Why you should deposit $5,000 into a CD now (2024)

We may receive commissions from some links to products on this page. Promotions are subject to availability and retailer terms.

MoneyWatch: Managing Your Money

Why you should deposit $5,000 into a CD now (2)

In an economy with low unemploymentbut stubborn inflation and elevated interest rates, many find themselves being cautious about where they keep their money. Amid recent economic developments, savers need to be smart about where they deposit their funds and how much of those funds they keep available for themselves. With limited options to protect and grow their money, two traditional savings vehicles have taken on new importance this year: high-yield savings and certificates of deposit (CD) accounts.

CDs, especially, offer savers an attractive combination of security and growth potential. And with rates on these accounts the highest they've been in years, now is a great time to deposit money into one.

Start by exploring your CD rate options here to see how much more you could be earning.

Why you should deposit $5,000 into a CD now

Here are three reasons why you should consider depositing $5,000 into a CD now.

Higher interest rates

Rates on CDs are the highest they've been in years, with many online banks offering savers an APY of 5.5% or greater. Compared to the 0.43% many are getting with a regular savings account, you're essentially losing money by not withdrawing your money and depositing it into a CD instead. While any deposit into a high-interest-earning account is likely to get you more than your regular savings account, the more you deposit, the more you'll make — and the more that bottom line will compound over time.

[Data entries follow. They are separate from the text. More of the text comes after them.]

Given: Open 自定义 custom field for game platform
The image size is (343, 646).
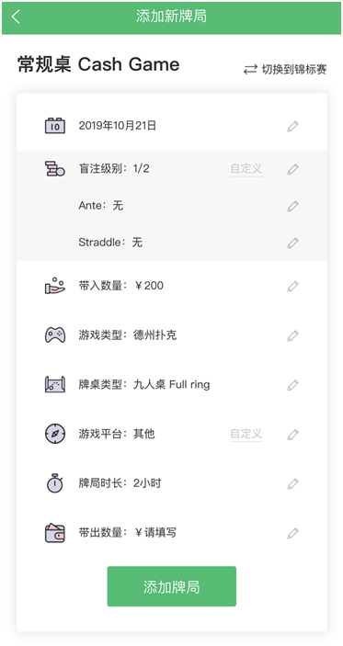Looking at the screenshot, I should [246, 434].
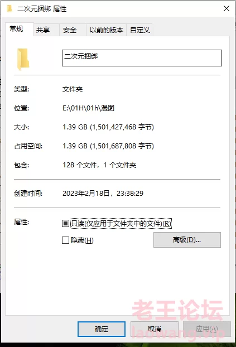This screenshot has width=236, height=347.
Task: Open the 高级(D)... advanced attributes dialog
Action: [187, 240]
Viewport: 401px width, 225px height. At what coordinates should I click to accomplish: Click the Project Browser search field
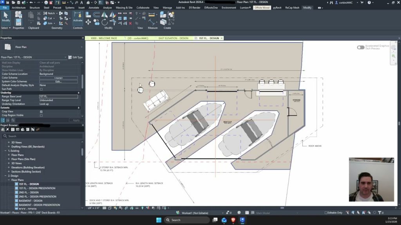coord(43,136)
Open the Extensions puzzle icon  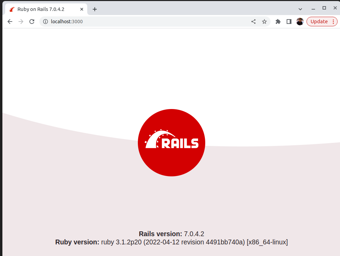pos(278,22)
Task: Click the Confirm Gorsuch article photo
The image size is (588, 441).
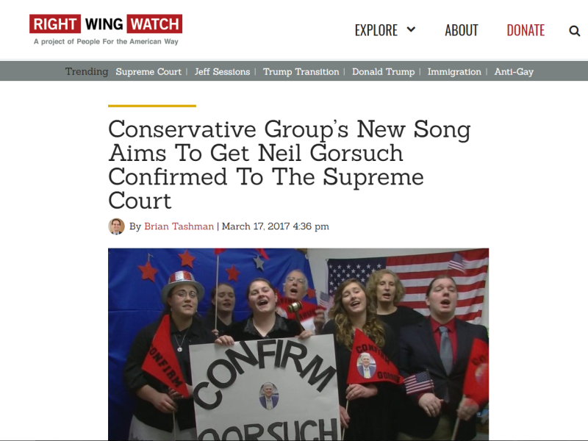Action: pos(298,344)
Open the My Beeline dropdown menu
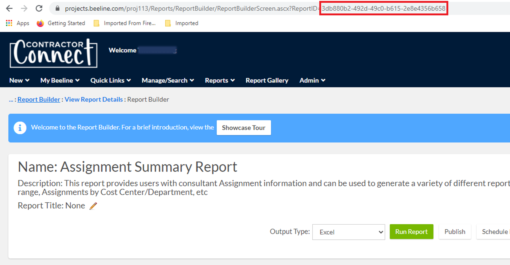The width and height of the screenshot is (510, 265). point(60,80)
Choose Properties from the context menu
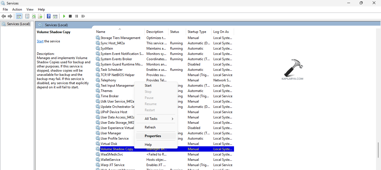Screen dimensions: 381x170 click(x=153, y=136)
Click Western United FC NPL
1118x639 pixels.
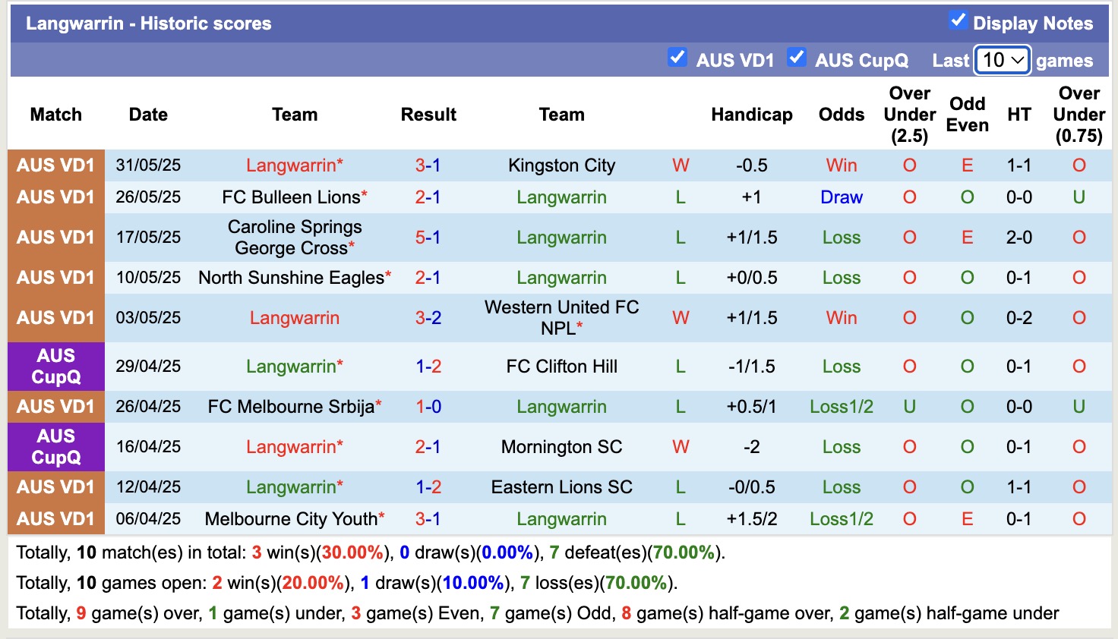point(561,317)
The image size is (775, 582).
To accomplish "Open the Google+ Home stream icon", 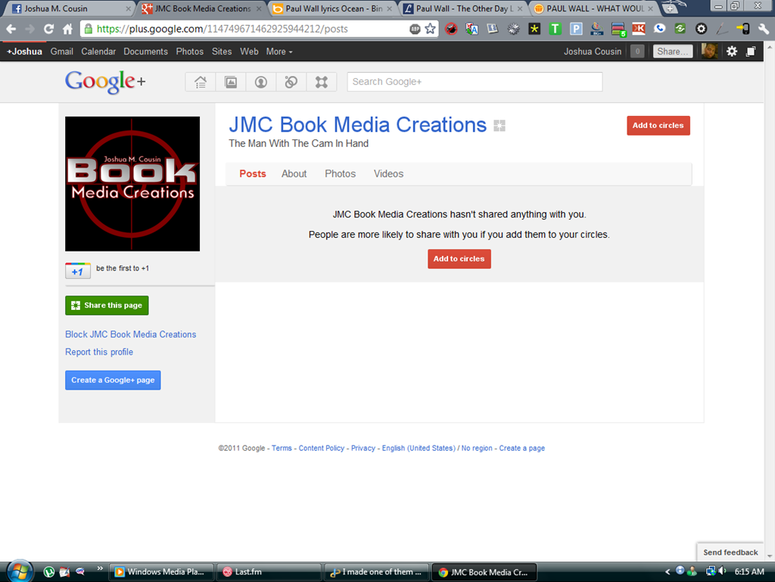I will 200,82.
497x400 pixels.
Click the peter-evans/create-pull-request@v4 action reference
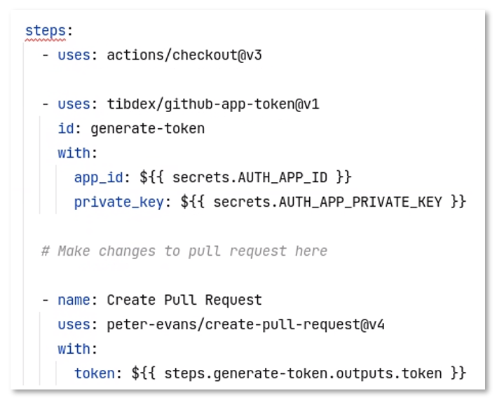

A $500 deposit into a CD with 5.5% APY would only grow to $527.50 over 12 months. But a $1,000 deposit would grow to $1,055, and a $5,000 deposit would increase to $5,275.00. That's almost $300 more earned simply by moving your money out of one account and into another. So don't wait until rates drop. Start earning more interest by opening a CD account here now.

Predictability

In today's economy, financial uncertainty is prevalent. This makes it particularly difficult to budget. Without knowing how much you can make, you can't know how much you can spend now. But CDs take that concern out of the equation by letting savers earn the same interest throughout their full CD term, regardless of any external rate environment changes.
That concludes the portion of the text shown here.